[Extracted records]
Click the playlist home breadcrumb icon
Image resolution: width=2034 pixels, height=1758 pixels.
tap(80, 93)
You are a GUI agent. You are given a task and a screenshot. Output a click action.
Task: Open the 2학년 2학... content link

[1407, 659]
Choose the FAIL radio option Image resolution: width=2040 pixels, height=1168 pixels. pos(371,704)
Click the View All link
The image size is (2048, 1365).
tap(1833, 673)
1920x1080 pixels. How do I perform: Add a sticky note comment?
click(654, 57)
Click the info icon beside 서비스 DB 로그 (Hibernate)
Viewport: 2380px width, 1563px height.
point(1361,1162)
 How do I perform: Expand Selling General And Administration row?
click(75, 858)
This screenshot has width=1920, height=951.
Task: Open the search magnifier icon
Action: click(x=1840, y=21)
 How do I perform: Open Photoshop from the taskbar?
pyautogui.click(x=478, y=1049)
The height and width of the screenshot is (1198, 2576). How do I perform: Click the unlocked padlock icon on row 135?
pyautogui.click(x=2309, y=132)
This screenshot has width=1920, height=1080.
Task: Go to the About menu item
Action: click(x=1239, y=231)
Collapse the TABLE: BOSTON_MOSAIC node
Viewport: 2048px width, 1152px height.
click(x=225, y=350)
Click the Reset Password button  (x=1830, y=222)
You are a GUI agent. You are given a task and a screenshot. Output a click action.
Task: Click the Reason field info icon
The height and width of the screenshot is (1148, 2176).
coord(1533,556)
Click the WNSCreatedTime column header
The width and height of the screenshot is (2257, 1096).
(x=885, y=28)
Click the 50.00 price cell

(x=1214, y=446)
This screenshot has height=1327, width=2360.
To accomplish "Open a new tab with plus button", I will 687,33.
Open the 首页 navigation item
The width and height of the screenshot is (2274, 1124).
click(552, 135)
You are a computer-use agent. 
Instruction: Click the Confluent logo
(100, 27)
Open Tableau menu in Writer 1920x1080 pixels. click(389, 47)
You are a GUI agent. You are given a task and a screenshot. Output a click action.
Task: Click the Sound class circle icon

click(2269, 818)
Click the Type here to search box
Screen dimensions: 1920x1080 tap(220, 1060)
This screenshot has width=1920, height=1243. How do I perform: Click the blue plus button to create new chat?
[/Extracted records]
▶ _What you have to do_
Scan the data above for the string "info" and copy each line where it appears.

▶ _Solution to this problem_
Click the info icon beside 서비스 DB 로그 (Hibernate)
Task: Click the Reason field info icon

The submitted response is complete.